§ Task to carry out: Filtering the records below, copy only those lines that include the word "submenu".

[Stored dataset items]

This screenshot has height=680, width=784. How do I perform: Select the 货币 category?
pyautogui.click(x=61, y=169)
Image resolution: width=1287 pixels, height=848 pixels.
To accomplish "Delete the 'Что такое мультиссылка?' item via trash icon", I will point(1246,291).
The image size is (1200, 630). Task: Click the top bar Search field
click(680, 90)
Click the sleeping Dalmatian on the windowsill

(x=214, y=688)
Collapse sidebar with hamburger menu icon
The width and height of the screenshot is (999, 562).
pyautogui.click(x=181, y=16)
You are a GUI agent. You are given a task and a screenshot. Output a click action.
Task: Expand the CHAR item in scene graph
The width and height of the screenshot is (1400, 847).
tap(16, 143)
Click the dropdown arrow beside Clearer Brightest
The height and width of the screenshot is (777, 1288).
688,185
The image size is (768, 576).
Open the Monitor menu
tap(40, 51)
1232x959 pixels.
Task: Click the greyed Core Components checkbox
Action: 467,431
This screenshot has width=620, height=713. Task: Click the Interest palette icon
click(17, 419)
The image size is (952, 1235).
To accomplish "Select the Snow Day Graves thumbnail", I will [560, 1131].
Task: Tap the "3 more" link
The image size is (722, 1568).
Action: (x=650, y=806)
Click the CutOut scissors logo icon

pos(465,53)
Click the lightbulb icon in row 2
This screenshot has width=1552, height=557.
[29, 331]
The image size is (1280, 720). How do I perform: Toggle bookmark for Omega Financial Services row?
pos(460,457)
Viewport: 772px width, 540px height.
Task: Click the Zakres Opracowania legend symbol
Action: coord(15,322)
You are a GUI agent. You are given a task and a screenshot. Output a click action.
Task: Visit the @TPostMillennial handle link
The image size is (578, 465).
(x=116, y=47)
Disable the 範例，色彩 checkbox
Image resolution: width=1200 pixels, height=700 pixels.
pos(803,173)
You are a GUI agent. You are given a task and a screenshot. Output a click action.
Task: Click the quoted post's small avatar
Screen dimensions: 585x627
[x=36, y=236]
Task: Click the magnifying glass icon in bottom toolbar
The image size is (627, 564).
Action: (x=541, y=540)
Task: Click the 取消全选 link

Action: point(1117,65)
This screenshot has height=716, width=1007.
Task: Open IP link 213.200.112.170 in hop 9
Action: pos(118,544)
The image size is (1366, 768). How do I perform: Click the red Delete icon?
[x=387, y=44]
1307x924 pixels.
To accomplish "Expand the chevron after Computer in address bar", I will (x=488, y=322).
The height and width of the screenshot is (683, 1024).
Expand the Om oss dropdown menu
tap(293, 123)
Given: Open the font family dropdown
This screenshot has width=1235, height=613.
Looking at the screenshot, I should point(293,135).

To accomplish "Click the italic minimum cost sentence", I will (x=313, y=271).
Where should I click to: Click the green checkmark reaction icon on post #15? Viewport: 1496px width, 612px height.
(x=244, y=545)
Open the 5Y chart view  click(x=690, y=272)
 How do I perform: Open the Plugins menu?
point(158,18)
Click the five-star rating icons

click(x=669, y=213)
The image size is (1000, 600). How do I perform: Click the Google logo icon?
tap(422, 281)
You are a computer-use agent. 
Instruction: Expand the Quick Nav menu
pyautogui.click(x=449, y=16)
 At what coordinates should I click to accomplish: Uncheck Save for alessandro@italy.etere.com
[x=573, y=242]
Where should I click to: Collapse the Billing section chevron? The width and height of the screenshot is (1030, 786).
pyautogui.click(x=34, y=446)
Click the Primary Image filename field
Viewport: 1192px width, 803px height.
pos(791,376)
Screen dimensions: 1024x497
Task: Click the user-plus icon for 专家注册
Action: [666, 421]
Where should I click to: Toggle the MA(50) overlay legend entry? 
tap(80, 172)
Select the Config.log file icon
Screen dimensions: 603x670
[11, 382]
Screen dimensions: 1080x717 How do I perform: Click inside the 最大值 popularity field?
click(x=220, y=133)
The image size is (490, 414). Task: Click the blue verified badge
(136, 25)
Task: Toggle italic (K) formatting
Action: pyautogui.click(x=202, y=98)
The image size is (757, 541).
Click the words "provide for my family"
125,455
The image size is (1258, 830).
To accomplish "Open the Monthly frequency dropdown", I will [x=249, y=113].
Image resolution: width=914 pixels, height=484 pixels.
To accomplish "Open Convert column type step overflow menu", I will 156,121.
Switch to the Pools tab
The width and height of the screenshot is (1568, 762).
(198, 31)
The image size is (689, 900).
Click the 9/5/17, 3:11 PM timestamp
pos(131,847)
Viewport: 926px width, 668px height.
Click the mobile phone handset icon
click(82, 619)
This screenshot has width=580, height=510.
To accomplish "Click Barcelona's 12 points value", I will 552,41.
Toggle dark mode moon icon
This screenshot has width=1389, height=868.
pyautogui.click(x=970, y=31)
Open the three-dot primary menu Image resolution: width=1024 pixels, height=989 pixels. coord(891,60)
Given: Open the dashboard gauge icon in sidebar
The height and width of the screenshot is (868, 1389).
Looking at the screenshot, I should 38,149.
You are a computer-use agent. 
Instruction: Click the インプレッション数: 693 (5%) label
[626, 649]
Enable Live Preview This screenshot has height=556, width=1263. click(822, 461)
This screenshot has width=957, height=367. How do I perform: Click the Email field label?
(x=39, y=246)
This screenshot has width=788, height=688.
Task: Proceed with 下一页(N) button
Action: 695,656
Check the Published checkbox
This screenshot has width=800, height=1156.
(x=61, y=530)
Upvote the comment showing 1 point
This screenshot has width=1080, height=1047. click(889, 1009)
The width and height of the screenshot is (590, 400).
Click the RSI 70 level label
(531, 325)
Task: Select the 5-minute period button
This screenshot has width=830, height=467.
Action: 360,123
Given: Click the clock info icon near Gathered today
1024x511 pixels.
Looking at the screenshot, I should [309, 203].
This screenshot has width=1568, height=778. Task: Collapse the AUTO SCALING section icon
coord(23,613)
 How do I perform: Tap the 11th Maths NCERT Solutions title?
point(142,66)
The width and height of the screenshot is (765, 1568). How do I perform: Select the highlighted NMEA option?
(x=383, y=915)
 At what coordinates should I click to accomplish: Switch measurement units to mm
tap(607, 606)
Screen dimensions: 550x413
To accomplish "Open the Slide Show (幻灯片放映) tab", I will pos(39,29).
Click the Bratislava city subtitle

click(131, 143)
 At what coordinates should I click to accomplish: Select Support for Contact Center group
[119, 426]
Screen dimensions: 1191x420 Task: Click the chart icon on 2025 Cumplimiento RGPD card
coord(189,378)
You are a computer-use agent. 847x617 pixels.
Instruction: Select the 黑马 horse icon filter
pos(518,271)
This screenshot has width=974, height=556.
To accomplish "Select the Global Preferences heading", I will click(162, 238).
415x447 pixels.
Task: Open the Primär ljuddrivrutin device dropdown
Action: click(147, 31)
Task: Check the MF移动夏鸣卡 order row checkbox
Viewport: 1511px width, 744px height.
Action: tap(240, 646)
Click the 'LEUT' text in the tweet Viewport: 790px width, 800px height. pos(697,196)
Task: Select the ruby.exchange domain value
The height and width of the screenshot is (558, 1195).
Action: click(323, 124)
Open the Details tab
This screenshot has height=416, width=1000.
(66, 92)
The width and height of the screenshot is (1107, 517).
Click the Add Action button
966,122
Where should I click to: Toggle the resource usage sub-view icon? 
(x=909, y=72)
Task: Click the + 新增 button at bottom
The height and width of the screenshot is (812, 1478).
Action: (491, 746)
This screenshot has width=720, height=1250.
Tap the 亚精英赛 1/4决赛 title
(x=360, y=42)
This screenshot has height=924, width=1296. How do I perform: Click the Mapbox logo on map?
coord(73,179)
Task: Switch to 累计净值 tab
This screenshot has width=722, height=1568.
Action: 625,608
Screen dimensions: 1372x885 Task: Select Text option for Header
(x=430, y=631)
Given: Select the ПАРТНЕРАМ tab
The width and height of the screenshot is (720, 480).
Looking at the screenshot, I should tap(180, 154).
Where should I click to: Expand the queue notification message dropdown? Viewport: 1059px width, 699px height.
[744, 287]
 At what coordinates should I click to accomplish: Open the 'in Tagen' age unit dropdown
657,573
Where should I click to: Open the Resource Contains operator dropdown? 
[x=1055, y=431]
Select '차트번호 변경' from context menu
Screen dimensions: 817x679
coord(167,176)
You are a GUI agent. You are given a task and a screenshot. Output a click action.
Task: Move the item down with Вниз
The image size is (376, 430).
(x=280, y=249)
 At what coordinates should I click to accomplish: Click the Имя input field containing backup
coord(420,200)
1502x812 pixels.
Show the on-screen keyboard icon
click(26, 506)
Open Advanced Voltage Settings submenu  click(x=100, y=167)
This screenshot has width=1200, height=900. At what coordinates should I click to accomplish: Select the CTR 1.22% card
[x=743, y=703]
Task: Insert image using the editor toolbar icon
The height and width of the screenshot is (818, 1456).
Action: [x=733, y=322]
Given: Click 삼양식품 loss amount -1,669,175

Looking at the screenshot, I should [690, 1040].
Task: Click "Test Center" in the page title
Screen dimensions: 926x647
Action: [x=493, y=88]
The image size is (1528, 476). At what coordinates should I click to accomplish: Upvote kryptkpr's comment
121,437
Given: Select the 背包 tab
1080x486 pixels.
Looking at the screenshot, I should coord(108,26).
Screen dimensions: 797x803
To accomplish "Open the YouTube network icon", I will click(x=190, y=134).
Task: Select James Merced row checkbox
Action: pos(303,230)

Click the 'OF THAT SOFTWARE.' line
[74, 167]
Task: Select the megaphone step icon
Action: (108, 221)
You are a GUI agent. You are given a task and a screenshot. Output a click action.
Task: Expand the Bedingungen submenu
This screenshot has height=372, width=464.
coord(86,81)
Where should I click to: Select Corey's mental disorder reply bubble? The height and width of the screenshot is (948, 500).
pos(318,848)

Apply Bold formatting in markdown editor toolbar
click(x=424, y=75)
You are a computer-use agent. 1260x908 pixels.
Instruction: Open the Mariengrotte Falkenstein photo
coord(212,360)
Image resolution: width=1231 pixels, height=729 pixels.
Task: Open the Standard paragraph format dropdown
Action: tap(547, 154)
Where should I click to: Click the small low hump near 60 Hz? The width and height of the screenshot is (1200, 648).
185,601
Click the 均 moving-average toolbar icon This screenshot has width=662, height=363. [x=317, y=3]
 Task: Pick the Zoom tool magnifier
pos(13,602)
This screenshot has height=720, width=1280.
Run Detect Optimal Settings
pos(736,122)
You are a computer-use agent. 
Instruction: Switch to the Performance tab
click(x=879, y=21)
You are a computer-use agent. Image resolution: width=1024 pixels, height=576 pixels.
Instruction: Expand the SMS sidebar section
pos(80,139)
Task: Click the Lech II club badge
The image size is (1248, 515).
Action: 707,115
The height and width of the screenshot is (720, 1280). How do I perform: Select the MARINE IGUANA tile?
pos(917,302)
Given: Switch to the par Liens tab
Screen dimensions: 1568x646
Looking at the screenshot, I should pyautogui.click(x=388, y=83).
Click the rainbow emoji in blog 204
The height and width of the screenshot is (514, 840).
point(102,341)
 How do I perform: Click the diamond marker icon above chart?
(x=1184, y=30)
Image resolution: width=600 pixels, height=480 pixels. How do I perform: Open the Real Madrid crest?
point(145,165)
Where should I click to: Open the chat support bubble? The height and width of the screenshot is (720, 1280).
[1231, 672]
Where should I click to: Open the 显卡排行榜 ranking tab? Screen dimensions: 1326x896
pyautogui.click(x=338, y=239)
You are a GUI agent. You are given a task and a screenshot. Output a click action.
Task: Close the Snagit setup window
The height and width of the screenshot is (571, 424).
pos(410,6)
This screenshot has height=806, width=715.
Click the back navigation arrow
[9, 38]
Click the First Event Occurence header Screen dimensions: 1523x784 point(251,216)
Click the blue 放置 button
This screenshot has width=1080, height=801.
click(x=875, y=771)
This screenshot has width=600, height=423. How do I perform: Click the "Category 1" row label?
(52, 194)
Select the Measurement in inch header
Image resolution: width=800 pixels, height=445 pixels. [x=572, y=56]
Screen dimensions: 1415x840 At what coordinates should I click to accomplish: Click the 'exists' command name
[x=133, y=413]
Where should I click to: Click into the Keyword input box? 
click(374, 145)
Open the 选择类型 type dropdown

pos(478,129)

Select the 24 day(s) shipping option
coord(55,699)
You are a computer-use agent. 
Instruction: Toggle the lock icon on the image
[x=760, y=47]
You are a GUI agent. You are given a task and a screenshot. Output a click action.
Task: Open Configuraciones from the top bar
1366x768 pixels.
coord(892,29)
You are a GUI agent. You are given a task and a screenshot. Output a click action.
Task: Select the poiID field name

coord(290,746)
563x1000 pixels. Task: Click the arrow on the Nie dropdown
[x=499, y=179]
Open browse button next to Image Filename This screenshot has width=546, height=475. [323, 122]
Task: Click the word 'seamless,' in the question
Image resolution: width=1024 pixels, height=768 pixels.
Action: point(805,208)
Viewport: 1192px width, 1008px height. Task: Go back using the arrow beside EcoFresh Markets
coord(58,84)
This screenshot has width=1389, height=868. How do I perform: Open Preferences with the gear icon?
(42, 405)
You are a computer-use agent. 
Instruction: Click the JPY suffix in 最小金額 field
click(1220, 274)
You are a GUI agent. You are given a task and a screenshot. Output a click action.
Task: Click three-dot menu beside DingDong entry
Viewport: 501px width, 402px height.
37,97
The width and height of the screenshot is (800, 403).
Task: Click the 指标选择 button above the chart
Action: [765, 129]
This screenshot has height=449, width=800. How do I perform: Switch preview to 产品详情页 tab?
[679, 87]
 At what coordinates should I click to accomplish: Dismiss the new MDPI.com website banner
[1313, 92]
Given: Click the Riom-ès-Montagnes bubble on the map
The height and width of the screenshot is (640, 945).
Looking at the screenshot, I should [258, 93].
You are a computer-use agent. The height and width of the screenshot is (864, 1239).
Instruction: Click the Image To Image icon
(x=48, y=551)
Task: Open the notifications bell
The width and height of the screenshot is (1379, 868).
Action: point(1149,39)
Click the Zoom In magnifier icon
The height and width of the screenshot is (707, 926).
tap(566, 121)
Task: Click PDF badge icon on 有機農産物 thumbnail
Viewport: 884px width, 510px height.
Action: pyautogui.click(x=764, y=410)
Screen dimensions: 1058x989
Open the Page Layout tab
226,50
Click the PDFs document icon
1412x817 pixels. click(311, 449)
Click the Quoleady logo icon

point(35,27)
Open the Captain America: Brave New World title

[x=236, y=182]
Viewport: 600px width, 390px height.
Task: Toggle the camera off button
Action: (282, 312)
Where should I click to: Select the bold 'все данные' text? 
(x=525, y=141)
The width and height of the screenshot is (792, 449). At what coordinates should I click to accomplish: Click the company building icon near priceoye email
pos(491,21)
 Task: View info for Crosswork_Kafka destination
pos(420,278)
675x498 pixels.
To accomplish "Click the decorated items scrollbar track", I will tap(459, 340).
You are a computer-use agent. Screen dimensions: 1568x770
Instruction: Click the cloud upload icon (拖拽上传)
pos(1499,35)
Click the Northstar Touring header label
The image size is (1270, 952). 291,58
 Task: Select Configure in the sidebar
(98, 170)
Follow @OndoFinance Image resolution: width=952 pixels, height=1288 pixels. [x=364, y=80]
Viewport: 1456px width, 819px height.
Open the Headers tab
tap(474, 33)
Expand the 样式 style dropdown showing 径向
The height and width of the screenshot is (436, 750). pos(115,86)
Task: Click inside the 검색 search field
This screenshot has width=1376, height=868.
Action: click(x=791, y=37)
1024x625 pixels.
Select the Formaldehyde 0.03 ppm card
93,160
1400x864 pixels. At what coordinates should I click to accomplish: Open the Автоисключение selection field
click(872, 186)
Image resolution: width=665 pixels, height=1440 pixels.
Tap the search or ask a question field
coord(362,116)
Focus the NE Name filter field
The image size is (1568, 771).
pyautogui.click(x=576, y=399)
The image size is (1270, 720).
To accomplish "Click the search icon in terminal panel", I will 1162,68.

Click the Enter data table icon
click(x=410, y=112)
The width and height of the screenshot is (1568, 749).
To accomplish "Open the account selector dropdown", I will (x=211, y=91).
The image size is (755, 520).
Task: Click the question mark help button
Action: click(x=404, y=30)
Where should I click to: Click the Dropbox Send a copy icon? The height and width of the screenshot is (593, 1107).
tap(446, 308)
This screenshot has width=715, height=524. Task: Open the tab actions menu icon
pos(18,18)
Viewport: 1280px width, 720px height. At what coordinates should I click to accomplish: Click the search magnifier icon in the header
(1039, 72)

§ Worked solution:
Open Advanced Voltage Settings submenu  click(x=100, y=167)
Task: Expand the Bedingungen submenu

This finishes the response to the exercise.